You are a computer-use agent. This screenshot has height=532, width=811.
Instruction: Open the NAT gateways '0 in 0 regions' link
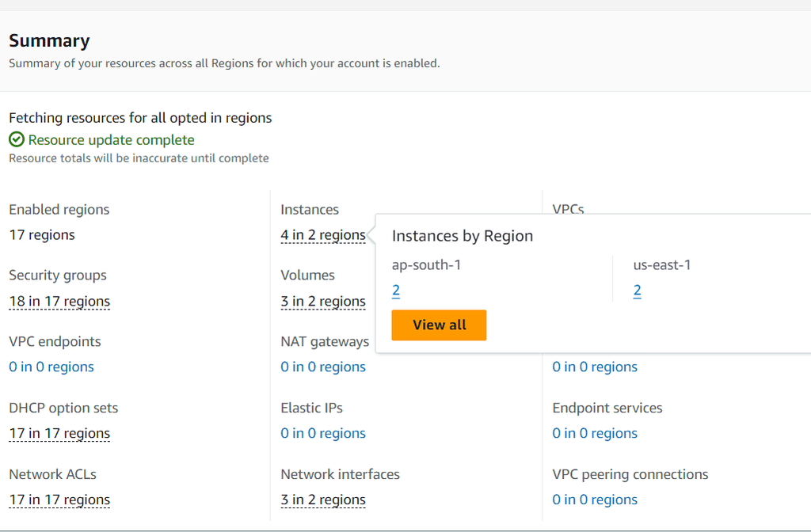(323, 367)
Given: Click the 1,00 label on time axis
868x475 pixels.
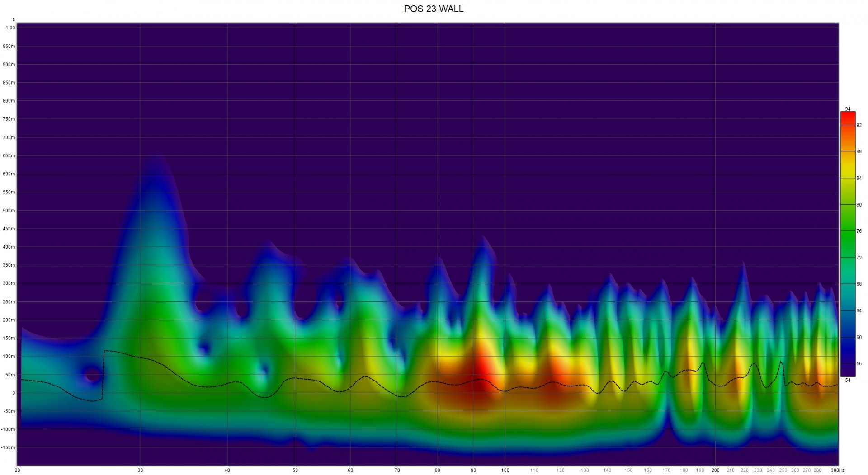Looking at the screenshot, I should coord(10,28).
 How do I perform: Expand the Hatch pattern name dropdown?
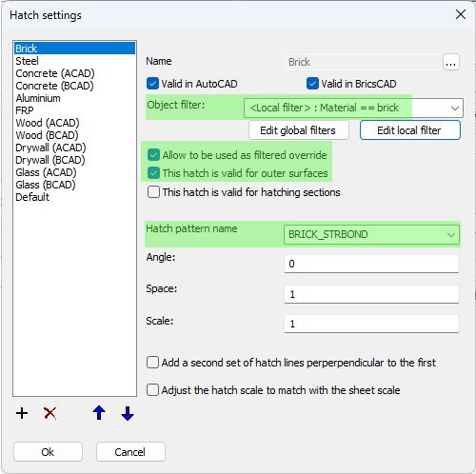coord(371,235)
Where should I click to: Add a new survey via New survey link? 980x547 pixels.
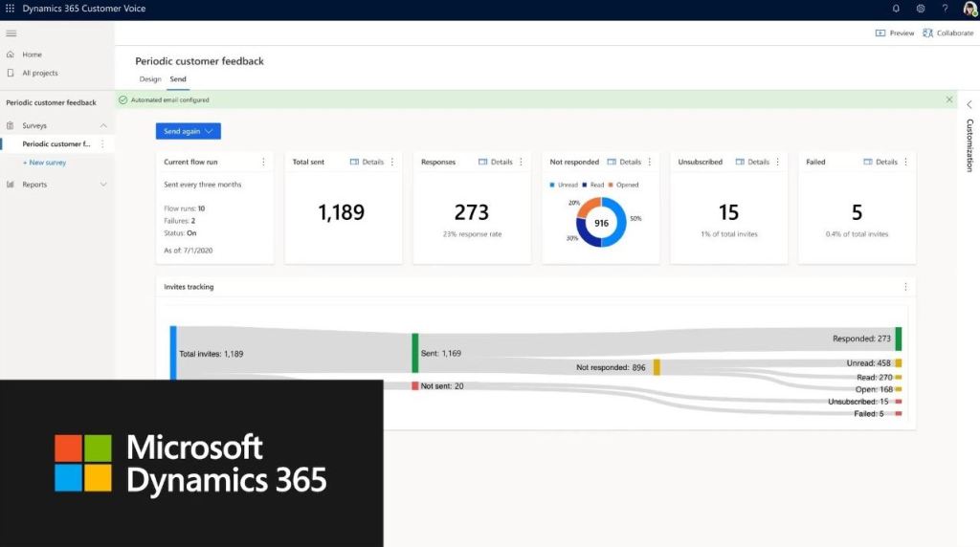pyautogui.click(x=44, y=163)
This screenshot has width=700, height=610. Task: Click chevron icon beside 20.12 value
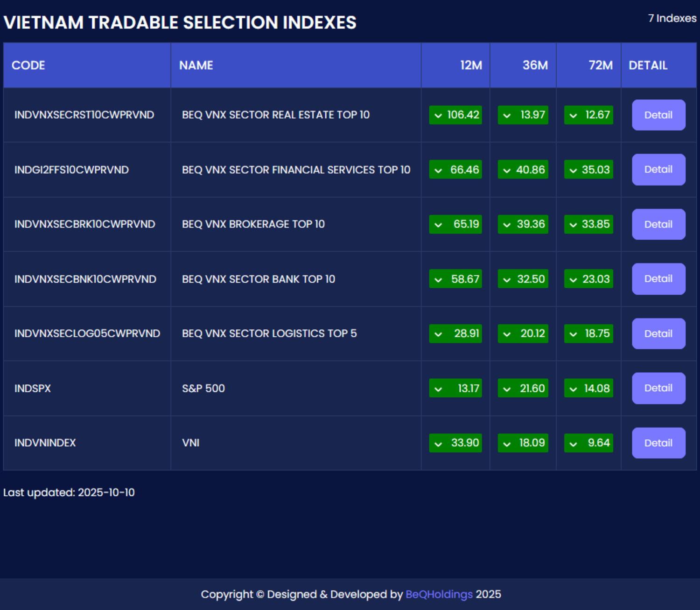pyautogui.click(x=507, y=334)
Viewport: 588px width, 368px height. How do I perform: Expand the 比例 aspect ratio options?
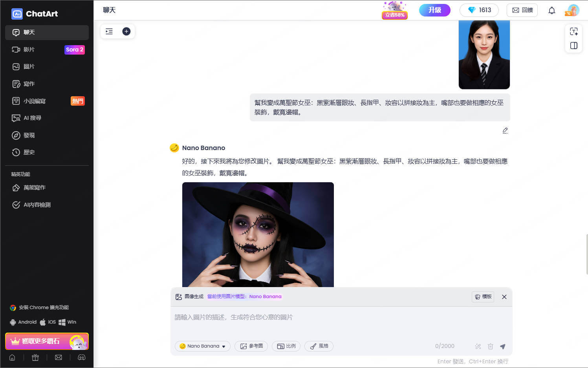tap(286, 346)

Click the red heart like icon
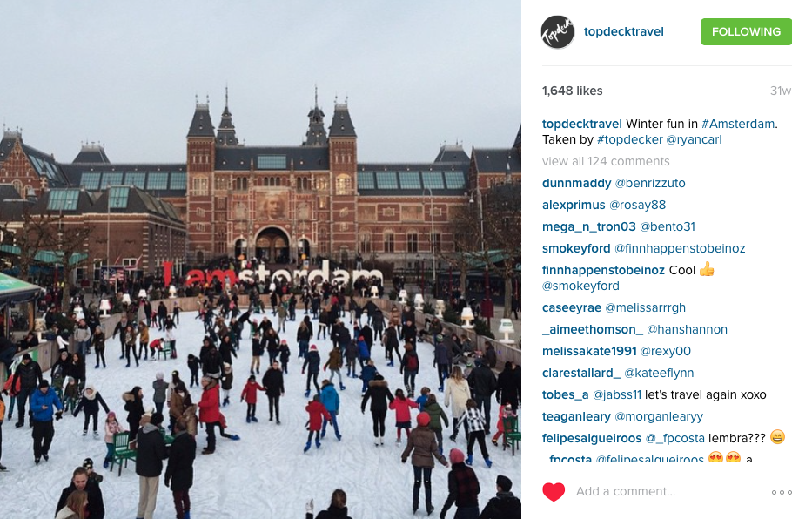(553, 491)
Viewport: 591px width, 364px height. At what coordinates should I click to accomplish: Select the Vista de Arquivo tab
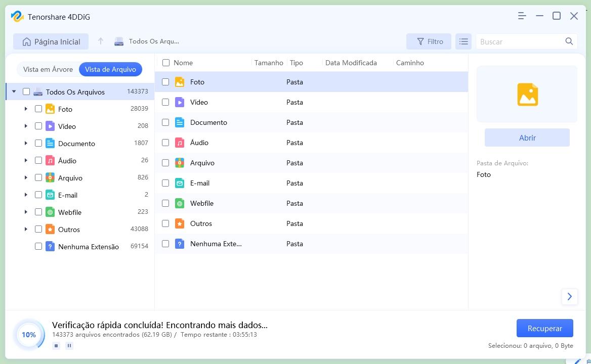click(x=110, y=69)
--
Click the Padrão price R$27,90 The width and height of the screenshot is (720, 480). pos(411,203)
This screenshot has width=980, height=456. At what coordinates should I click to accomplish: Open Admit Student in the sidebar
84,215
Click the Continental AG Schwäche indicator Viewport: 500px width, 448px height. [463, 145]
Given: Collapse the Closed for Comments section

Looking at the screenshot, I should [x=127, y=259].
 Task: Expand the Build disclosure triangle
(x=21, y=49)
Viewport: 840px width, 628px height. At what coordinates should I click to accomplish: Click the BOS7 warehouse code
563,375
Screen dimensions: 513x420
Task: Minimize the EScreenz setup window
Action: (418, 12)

### Task goal
Which lines above run from the one containing "This screenshot has width=980, height=456." down to the one containing "Click the Continental"? Repeat exactly those, both ends included, and nothing else.

### Response
This screenshot has width=980, height=456. At what coordinates should I click to accomplish: Open Admit Student in the sidebar
84,215
Click the Continental AG Schwäche indicator Viewport: 500px width, 448px height. [463, 145]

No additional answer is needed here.